5 A/B Testing Mistakes You Should Avoid Now!
It doesn’t get much better than A/B testing. It’s easy to do, it’s cost effective, and it’s a fun way to experiment with ideas. It almost seems too good to be true. In reality, it might be too good to be true, especially if you’re oversimplifying the process by omitting certain steps and neglecting considerations that make A/B testing so effective in the first place. Even the best testers fail sometimes, and when you examine the situation from an outside perspective, it’s easy to see why.
Here are 5 most common mistakes businesses make when using A/B testing to learn more about the preferences and needs of their target audiences.
1. Cutting your A/B Testing Short
Tests need to be run long enough to collect a worthwhile sample size. Statistical confidence also needs time to become clear. Don’t pull the plug on a test before you’re sure where the largest majority lies. 75% or even 85% seems like a great majority, but you’d be surprised how quickly things can change. While A/B testing is in many ways like a science experiment, it’s harder to control the variables. Make sure your sample size is set to at least 1,000 visitors, and that your conversions are a proportionate improvement with each test.
2.The Test is Too Vague
You’ll probably still hit something when you’re shooting in the dark, but that’s a terrible approach to a situation when the gun is loaded with company money. Everybody wants to know what works to boost conversions. If you’re throwing caution to the wind and trying things just to try them, not only do you run the risk of wasting your entire test, but you also are unable to learn anything. A/B tests should be designed around a specific theory that entails something you can thoroughly measure. There’s no room for abstract experimentation. Even if it works, you may not understand why.

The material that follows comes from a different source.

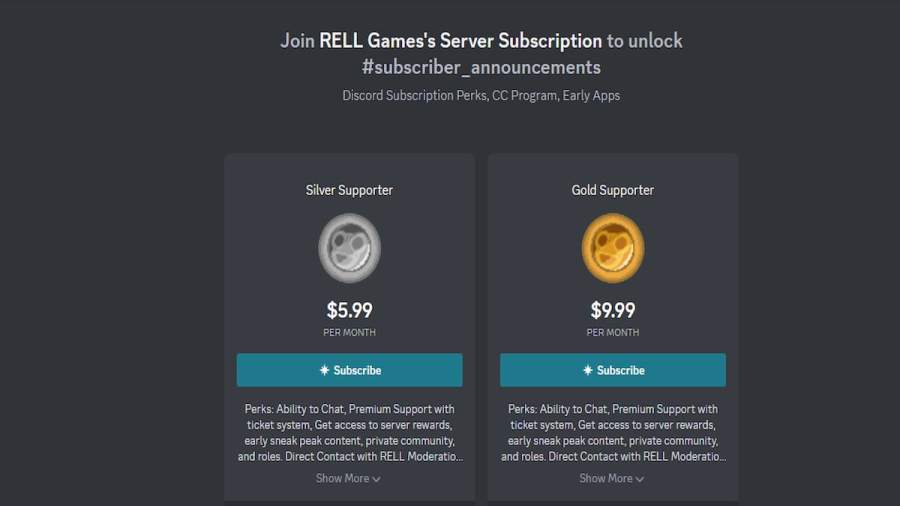Click the Gold Supporter perks description text
This screenshot has width=900, height=506.
tap(613, 432)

3. Dismissing Failed Tests
You might try a test, find that it fails, and move on to the next thing. That’s the worst mistake you can make. If you find that the first test fails every time, that’s not as unusual as you may believe. After a failed test, it’s time to examine the data. Strengthen your theory, and adjust your concept to play to its strengths. You may need to run three tests, or five tests, or even ten. The variables will get you every time, and people’s attitudes shift from day to day. You’ll never find the consistent medium if you don’t get the full picture that only multiple test runs can provide.
4. Running the Whole Alphabet
There’s a reason why it’s called A/B testing. There’s an option A, and an option B. A grand total of two options is what makes these tests so effective. If you’ve brought other tests in, all you’re doing is running the risk of complicating your tests with false positives. The margin gets slimmer, and your test group is exposed to too much information at once. With every simultaneous test you add, you’re decreasing your confidence margin and jeopardizing your results. If A/B testing alone won’t help you get what you need, try multivariate testing.
5. Calling It Quits
You can and should be testing at all times. It’s great if you’ve found your conversions have improved and your test was successful. What can you do to make your tests even more successful? Analyze what worked with your successful test. Design new hypotheses around your successes. Test with small variations, and keep following your gains down the rabbit hole. Don’t just celebrate your successes – build on them.
In the end, it doesn’t really matter how great your testing tool is – it doesn’t have the mind of a thinker. It’s your job to become analytic-driven and innovative, more than the best tool in the universe.
Using A/B testing to your advantage, make sure to avoid these common mistakes. Otherwise you risk losing time and money on testing which doesn’t bring any valuable insights.
Set your standards high, and strive to get to the bottom of the matter with neatly-structured and well-executed A/B tests. Needless to say, designing a good A/B testing environment is definitely worth your time.